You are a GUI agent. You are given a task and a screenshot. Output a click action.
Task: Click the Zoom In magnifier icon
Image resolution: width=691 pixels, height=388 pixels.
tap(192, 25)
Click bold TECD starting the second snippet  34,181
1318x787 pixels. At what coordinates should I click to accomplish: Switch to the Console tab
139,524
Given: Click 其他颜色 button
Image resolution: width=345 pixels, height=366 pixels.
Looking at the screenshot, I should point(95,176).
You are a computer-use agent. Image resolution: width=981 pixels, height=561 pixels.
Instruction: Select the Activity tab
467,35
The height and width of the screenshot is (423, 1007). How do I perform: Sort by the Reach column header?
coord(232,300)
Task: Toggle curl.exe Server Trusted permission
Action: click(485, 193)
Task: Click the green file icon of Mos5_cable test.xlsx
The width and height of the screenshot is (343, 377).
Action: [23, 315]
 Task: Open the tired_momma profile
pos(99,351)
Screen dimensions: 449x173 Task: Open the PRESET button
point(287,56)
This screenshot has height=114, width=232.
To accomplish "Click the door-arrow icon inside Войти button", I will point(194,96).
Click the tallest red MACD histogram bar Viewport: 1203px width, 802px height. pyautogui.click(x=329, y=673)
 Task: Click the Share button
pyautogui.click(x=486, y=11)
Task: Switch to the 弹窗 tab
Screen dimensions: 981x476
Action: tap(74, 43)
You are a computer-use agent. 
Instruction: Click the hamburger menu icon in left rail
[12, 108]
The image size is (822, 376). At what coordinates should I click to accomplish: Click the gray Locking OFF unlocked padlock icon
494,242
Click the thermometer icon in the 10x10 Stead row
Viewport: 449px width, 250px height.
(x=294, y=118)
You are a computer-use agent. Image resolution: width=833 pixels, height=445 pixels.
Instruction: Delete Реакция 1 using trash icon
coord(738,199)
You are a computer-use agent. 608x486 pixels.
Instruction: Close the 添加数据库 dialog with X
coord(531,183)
---+---
PROBLEM REQUIREMENTS: Your task is to transcribe each record faithfully and in full.

ANSWER SPACE:
You are a GUI agent. You are given a task and a screenshot. Output a click action.
Task: Click the Zoom In magnifier icon
Image resolution: width=691 pixels, height=388 pixels.
tap(192, 25)
Click bold TECD starting the second snippet  34,181
1318x787 pixels. At what coordinates should I click to accomplish: Switch to the Console tab
139,524
Given: Click 其他颜色 button
Image resolution: width=345 pixels, height=366 pixels.
Looking at the screenshot, I should point(95,176).
You are a computer-use agent. Image resolution: width=981 pixels, height=561 pixels.
Instruction: Select the Activity tab
467,35
The height and width of the screenshot is (423, 1007). How do I perform: Sort by the Reach column header?
coord(232,300)
Task: Toggle curl.exe Server Trusted permission
Action: click(485, 193)
Task: Click the green file icon of Mos5_cable test.xlsx
The width and height of the screenshot is (343, 377).
Action: [23, 315]
 Task: Open the tired_momma profile
pos(99,351)
Screen dimensions: 449x173 Task: Open the PRESET button
point(287,56)
This screenshot has height=114, width=232.
To accomplish "Click the door-arrow icon inside Войти button", I will point(194,96).
Click the tallest red MACD histogram bar Viewport: 1203px width, 802px height. pyautogui.click(x=329, y=673)
 Task: Click the Share button
pyautogui.click(x=486, y=11)
Task: Switch to the 弹窗 tab
Screen dimensions: 981x476
Action: tap(74, 43)
You are a computer-use agent. 
Instruction: Click the hamburger menu icon in left rail
[12, 108]
The image size is (822, 376). At what coordinates should I click to accomplish: Click the gray Locking OFF unlocked padlock icon
494,242
Click the thermometer icon in the 10x10 Stead row
Viewport: 449px width, 250px height.
(x=294, y=118)
You are a computer-use agent. Image resolution: width=833 pixels, height=445 pixels.
Instruction: Delete Реакция 1 using trash icon
coord(738,199)
You are a computer-use agent. 608x486 pixels.
Instruction: Close the 添加数据库 dialog with X
coord(531,183)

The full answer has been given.